## [Aufgabe 1]
Welches Werk sollte Melnikov laut dem Textauszug über Alexander Melnikov zum Dvořák-Violinkonzert beisteuern?
## [Aufgabe 2]
Geben Sie aus dem Textauszug über Alexander Melnikov den Abschnitt von „Mit Melnikov als“ bis „und Jean-Guihen Queyras.“ wortgetreu wieder.
+++ Ausgewählter Textauszug +++
Mit Melnikov als Solist des Klavierkonzerts geht das originelle Schumann-Projekt in die zweite Runde. Und wieder mit dabei: Isabelle Faust und Jean-Guihen Queyras.

Er ist da ganz ehrlich. Diese Bescheidenheit ist es auch, die das Publikum in Staunen versetzt, wenn der russische Pianist Alexander Melnikov an den Tasten loslegt. Nicht dass er als Mauerblümchen durchgehen würde, aber er rückt sich ungern ins Scheinwerferlicht, will altmodisch für sein Spiel gelobt, geliebt oder kritisiert werden, aber nicht für irgendein Image.
Also Ehrlichkeit: „Meine erste CD für harmonia mundi habe ich gemacht, weil mich Isabelle Faust unbedingt als Duopartner haben wollte.“ Ist ja nicht die schlechteste Empfehlung, zumal das kleine, feine Independent Label seiner Geigen-Primadonna so ziemlich jeden Wunsch genehmigt. Verwandte Musikerseelen? Bestimmt. So wurde Alexander „Sasha“ Melnikov also als Faust-Sidekick ins Studio gebeten, um zwecks CD-Abrundung zum Dvořák- Violinkonzert noch das 3. Klaviertrio f-Moll beizusteuern. Vor elf Jahren erschien das Album, und der Cellist im Trio-Bund war übrigens Jean-Guihen Queyras. Damals schon. Diese Bande haben nicht nur gehalten, sie wurden vertieft. Um jetzt einen – vorläufigen – Höhepunkt zu finden: alle drei Schumann-Konzertwerke für Geige, Klavier und Cello, gekoppelt jeweils mit einem der Klaviertrios. Eine Personale für dieses längst auch regelmäßig erfolgreich auftretende Trio, als schöne Mischung aus Solistenglanznummer und ausbalanciert gemeinsamem Musizieren. So haben sie es sowieso am liebsten.
+++ Entnommene Datensätze +++
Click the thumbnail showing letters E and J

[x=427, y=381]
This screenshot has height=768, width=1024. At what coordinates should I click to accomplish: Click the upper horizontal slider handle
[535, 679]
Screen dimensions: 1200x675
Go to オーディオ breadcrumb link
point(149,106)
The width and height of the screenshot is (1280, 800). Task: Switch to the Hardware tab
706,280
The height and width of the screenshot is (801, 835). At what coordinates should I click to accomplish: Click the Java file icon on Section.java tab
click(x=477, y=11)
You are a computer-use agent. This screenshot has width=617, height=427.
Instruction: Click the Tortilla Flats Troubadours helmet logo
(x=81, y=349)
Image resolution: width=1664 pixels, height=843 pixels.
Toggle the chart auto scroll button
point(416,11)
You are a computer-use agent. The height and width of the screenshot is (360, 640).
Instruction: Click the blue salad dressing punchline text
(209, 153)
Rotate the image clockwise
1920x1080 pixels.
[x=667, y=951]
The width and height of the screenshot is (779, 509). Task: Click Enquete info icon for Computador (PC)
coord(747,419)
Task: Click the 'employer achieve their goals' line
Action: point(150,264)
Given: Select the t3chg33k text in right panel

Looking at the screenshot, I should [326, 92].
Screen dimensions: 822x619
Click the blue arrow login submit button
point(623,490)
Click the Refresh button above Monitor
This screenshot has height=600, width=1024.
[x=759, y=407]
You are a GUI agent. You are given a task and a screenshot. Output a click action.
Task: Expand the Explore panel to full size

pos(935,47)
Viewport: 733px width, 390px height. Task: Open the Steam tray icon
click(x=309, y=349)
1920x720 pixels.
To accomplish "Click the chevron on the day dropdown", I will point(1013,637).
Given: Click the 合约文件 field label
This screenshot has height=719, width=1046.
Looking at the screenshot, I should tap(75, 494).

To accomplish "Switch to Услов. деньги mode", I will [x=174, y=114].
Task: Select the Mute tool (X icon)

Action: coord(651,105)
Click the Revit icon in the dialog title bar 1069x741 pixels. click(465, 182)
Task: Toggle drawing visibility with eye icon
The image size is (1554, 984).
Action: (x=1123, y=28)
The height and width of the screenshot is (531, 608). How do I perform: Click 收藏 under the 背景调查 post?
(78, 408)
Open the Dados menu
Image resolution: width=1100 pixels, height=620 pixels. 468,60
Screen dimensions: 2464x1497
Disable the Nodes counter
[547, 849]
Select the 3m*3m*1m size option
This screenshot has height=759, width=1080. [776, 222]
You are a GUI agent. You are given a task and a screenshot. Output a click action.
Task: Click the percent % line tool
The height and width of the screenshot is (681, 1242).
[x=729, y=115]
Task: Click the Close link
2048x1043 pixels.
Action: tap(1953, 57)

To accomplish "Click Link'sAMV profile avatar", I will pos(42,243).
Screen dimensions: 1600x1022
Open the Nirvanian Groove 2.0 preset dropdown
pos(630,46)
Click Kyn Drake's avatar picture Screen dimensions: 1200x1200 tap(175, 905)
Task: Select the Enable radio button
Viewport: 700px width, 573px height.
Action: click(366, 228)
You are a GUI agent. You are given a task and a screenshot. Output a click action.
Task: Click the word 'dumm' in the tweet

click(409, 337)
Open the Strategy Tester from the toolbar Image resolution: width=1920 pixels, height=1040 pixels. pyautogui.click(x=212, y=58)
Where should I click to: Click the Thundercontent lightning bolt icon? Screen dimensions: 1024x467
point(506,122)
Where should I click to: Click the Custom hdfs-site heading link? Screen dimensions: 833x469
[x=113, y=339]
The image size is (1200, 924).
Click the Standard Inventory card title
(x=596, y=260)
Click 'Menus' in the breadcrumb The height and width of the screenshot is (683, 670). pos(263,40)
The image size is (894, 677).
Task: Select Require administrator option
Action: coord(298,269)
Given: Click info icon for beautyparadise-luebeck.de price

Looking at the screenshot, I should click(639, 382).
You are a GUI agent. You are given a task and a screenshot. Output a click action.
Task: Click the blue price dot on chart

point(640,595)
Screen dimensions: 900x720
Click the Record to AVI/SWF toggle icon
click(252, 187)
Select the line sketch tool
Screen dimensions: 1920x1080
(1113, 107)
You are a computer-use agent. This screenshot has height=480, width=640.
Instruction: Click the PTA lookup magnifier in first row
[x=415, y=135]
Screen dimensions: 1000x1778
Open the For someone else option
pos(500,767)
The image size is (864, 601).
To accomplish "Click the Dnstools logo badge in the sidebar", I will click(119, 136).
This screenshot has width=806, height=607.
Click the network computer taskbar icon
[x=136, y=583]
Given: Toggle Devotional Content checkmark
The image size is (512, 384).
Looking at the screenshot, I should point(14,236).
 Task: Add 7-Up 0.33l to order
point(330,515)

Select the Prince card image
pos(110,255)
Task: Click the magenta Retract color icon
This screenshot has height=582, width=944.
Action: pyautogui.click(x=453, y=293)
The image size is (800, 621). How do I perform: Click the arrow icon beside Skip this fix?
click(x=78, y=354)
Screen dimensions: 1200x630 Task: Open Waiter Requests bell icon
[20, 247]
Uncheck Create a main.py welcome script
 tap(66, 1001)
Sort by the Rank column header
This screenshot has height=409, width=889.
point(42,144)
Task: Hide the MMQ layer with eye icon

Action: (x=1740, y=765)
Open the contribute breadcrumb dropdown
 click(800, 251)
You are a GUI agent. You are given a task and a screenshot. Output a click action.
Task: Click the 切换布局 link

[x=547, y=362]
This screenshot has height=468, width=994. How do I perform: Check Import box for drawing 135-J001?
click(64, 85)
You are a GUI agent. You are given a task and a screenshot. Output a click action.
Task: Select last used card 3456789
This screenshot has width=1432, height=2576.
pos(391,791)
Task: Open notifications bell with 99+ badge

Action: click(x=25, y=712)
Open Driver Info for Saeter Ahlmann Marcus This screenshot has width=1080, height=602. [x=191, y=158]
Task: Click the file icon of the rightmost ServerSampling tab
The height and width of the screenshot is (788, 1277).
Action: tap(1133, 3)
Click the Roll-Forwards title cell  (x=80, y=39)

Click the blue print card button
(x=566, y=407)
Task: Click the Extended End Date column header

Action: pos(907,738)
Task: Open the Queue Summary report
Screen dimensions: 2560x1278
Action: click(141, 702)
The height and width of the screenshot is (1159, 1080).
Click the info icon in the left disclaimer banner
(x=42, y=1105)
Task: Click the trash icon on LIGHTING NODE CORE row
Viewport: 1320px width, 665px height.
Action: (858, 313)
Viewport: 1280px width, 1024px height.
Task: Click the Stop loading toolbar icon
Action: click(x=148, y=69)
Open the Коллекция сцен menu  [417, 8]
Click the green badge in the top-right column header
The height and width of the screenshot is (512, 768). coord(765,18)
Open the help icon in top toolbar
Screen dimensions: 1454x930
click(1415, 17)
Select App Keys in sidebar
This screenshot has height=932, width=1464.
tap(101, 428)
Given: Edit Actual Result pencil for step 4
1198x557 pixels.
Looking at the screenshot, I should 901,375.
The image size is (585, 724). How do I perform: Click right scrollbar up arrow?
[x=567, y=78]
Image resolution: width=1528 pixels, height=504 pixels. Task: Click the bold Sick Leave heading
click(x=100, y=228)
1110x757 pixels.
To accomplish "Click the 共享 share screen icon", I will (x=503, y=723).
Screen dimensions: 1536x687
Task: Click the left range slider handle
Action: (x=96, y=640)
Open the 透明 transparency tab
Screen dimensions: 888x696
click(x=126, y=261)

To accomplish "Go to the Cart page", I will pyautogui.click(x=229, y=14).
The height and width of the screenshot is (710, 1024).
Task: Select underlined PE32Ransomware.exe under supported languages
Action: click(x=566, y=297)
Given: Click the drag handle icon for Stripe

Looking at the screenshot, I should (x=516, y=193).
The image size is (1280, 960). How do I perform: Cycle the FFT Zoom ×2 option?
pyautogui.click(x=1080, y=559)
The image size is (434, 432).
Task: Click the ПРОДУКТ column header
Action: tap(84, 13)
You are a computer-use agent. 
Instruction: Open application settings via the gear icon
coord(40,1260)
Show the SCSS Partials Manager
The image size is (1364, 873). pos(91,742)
+++
## [Richtige Lösung 1]
Das 3. Klaviertrio f-Moll.

## [Richtige Lösung 2]
Mit Melnikov als Solist des Klavierkonzerts geht das originelle Schumann-Projekt in die zweite Runde. Und wieder mit dabei: Isabelle Faust und Jean-Guihen Queyras.